Walking ability was improved by managed and supervised exercise intervention for frail patients, similar to previous studies.25) The 6-min walking distance increased because of the therapeutic exercise, which combines endurance and resistance training in older people.31) The minimal clinically significant improvement of the 6-min walking distance in frail patients in a previous study was 17.8 m.32) The results of our study showed a drastic effect (mean Δ=56.4±45.1 m). Therefore, as reported in previous studies, we found that the rehabilitation regimen recommended by the physiatrist and physiotherapist was effective for improving mobility.

Therapeutic exercise for multimorbidity improves physical functions.14) The walking time in the 10-m walking test, walking distance for the 6MWT, and leg muscle strength were also significantly improved in our study. Furthermore, all the patients in this study were frail and were able to demonstrate that therapeutic exercise in frail older patients with multiple comorbidities is effective regardless of the number of chronic diseases. Frail patients are more likely to have multimorbidity (72%) than vice versa (16%).33) It has also been reported that with age, the likelihood of having multimorbidity becomes extremely high.12) Therefore, therapeutic exercise for frail patients with multimorbidity must be recommended. Unsupervised home-based exercises improve adherence in frail patients but may be less effective than supervised exercises for improving physical function.34) Therefore, our results suggest that stronger recommendations will emerge for therapeutic exercise under medical management by physiatrists and physiotherapists because of the increase in the aging population.

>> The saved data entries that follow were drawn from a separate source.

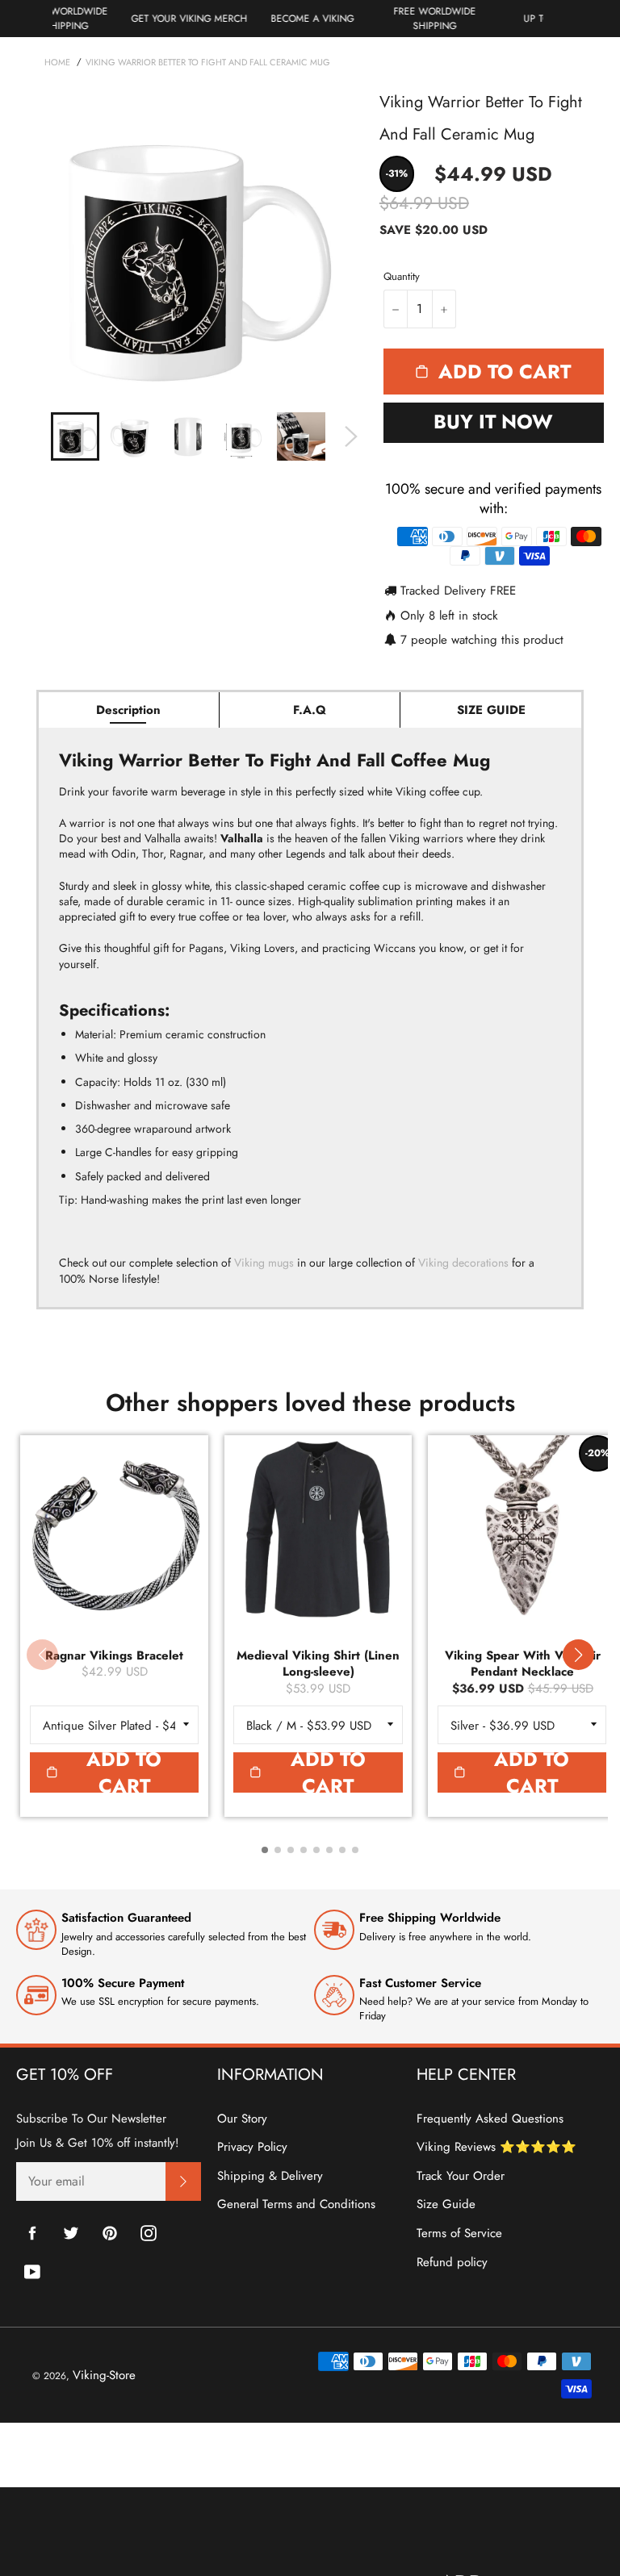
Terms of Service (459, 2233)
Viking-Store (104, 2375)
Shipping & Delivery (270, 2176)
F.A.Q (309, 710)
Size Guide (446, 2204)
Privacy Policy (252, 2147)
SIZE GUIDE (491, 710)
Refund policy (452, 2262)
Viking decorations (463, 1263)
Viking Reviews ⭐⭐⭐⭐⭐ (496, 2147)
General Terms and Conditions (296, 2204)
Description (128, 710)
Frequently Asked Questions (490, 2118)
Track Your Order (461, 2176)
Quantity (401, 276)
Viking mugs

The small number of cases in this study and its restriction to a single center are limitations of the study. In this study, we used daily rehabilitation treatment under the supervision of physiatrists and physiotherapists in an inpatient setting. However, it is not clear whether this approach is superior to outpatient or home-visit rehabilitation for older adults with regard to long-term care insurance. Furthermore, the intervention period, at 26.5 days, was very short. In addition, given limited information on the evaluation and definition of each chronic disease (e.g., the left ventricular ejection fraction by echocardiography, electrocardiogram, or lung function test), the effects of the severity of multimorbidities were unknown. The participants of this study were frail older adults with decreased ADL; however, the effects of the duration of the disease and previous activities were not objectively shown by indicators such as the Barthel index. Furthermore, because retrospective studies have not been able to investigate when the patient had frailty or multimorbidity, it is unclear whether improvement in physical function is caused by improvement of heart condition or the duration of the disease. Therapeutic exercise improves exercise tolerance and lower muscle strength in frail patients with chronic heart failure,35) and the duration of the disease affects the degree of improvement. Therefore, it is possible that more detailed grouping by stable duration can be used to examine more effective therapeutic exercises for frail older patients with multimorbidity.

CONCLUSION

Rehabilitation treatment, including therapeutic exercise, was performed for frail older patients with multimorbidity under the supervision of a physiatrist and physiotherapist. The physical function (muscle strength and walking ability) improved regardless of the number of chronic illnesses. In the future, we expect that rehabilitation treatment will be recommended for older patients with frailty and multimorbidity. Our results can be used as the basis for recommendations for safe and effective therapeutic exercise for frail older adults with multiple chronic diseases.

ACKNOWLEDGMENTS

We thank all the staff at Hashimoto Hospital involved in caring for the hospitalized patients.

CONFLICTS OF INTEREST

The authors have no conflicts of interest to declare.